Every voter who reported problems praised the value of the summary pages that let them review all their ballot choices before pressing “Cast Ballot.”

After correcting the vote(s) that they didn’t want, each was happy that their correct votes were reflected on the summary pages BEFORE they finally cast their ballot.

All of the voters who reported problems were ultimately confident that their vote was cast as they intended. They were simply unhappy about the hassle they experienced.

In my 7 years working elections in Harris County I’ve never seen a voter leave the polling place unhappy that the Hart equipment used by Harris County had permanently changed their vote.

Machine Failure: Once in 7 years I’ve seen an e-slate machine go bad and not carry out the voter’s instructions. After the presiding judge and I tried everything we could, we cancelled the booth, took that e-slate out of service and called the County Clerk to replace that machine. That was rare.

The voter was allowed to vote on a fully functioning e-slate and left the polling place satisfied.


Please understand that on a national level, people and groups spreading stories about machines changing ballots have an ulterior motive—returning to unreliable paper ballots. Understand the motive before you swallow the story.

When you vote in Harris County on an e-slate, it’s better to work the e-slate with only one hand. That avoids the possibility that you’re inadvertently “telling” the e-slate to do something you didn’t intend.

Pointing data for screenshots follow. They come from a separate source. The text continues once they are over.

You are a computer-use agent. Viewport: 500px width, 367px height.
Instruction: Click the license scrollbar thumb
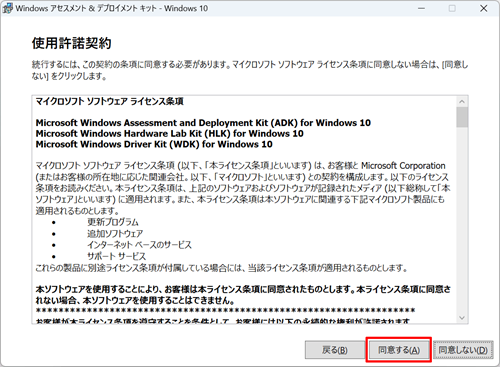[x=462, y=117]
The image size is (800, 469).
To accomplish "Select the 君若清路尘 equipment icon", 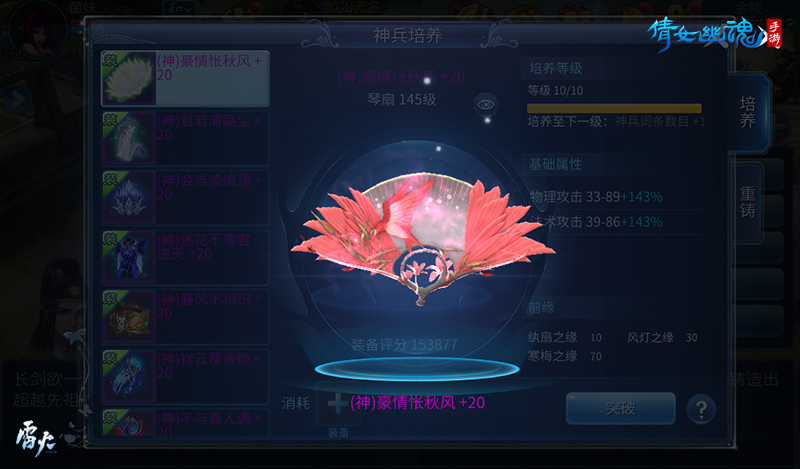I will (x=129, y=138).
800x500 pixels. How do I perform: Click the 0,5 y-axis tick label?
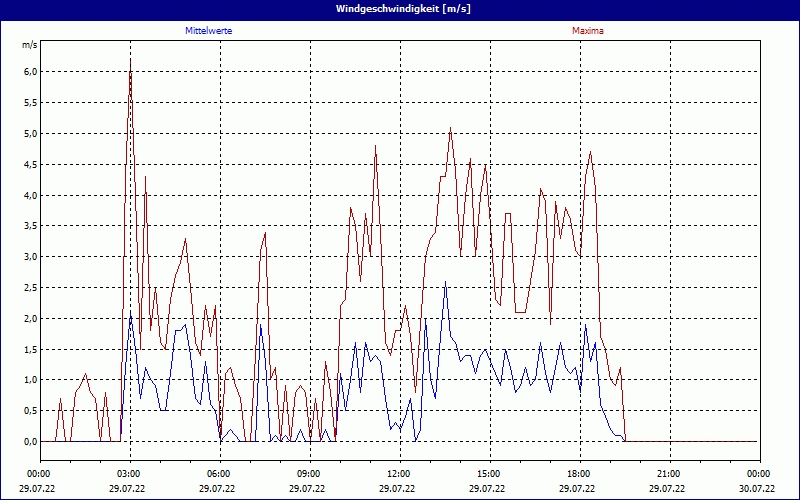pos(30,411)
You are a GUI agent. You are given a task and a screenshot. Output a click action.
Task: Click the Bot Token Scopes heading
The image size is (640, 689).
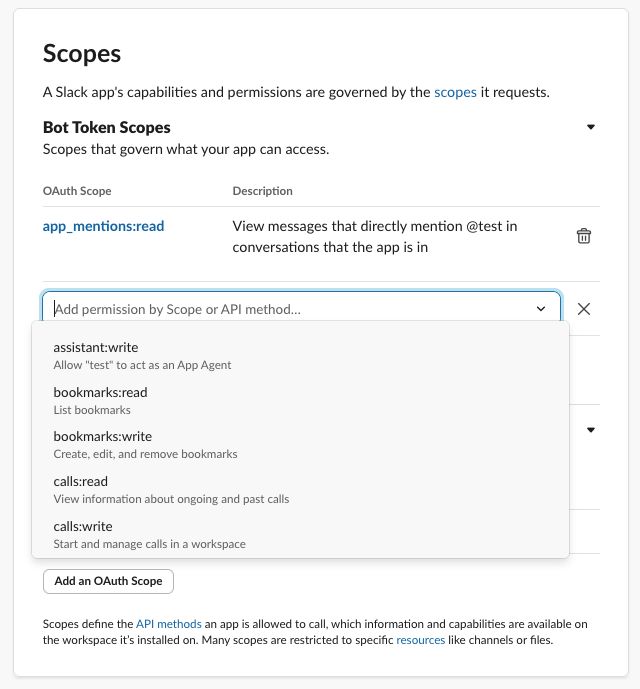click(107, 128)
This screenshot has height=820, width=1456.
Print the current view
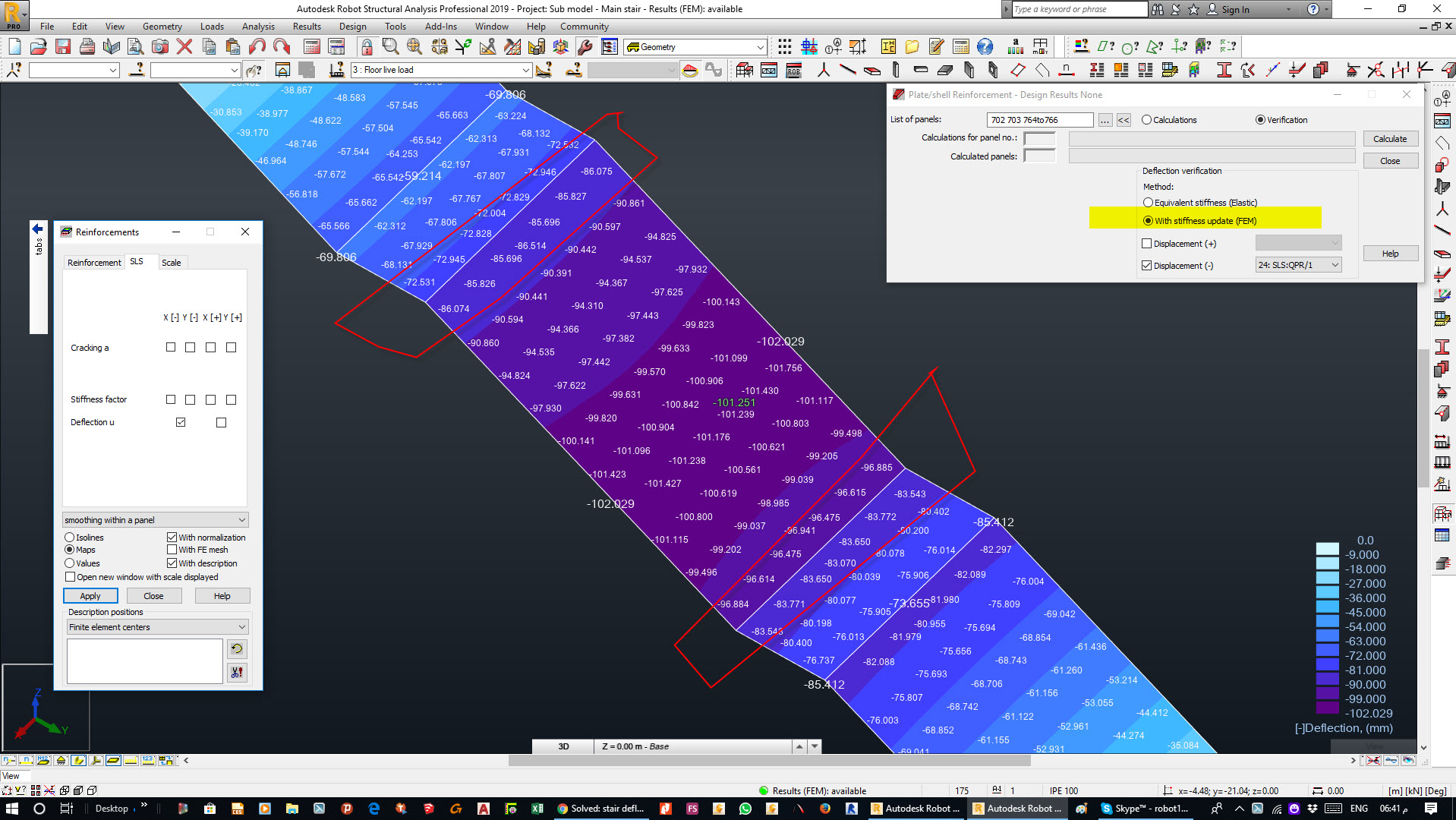[x=87, y=46]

And since the e-slate wheel only “tells” the computer to move your cursor (not any other selection command), it’s probably easier to advance through the ballot with the wheel than with the “Next Screen” button.

Don’t double-click any button on the e-slate.

Check your summary vote page carefully before pressing the “Cast Ballot” button. Make sure you didn’t make an error manipulating the e-slate.

And remember, your vote is much more secure with these systems than it would be with paper ballots.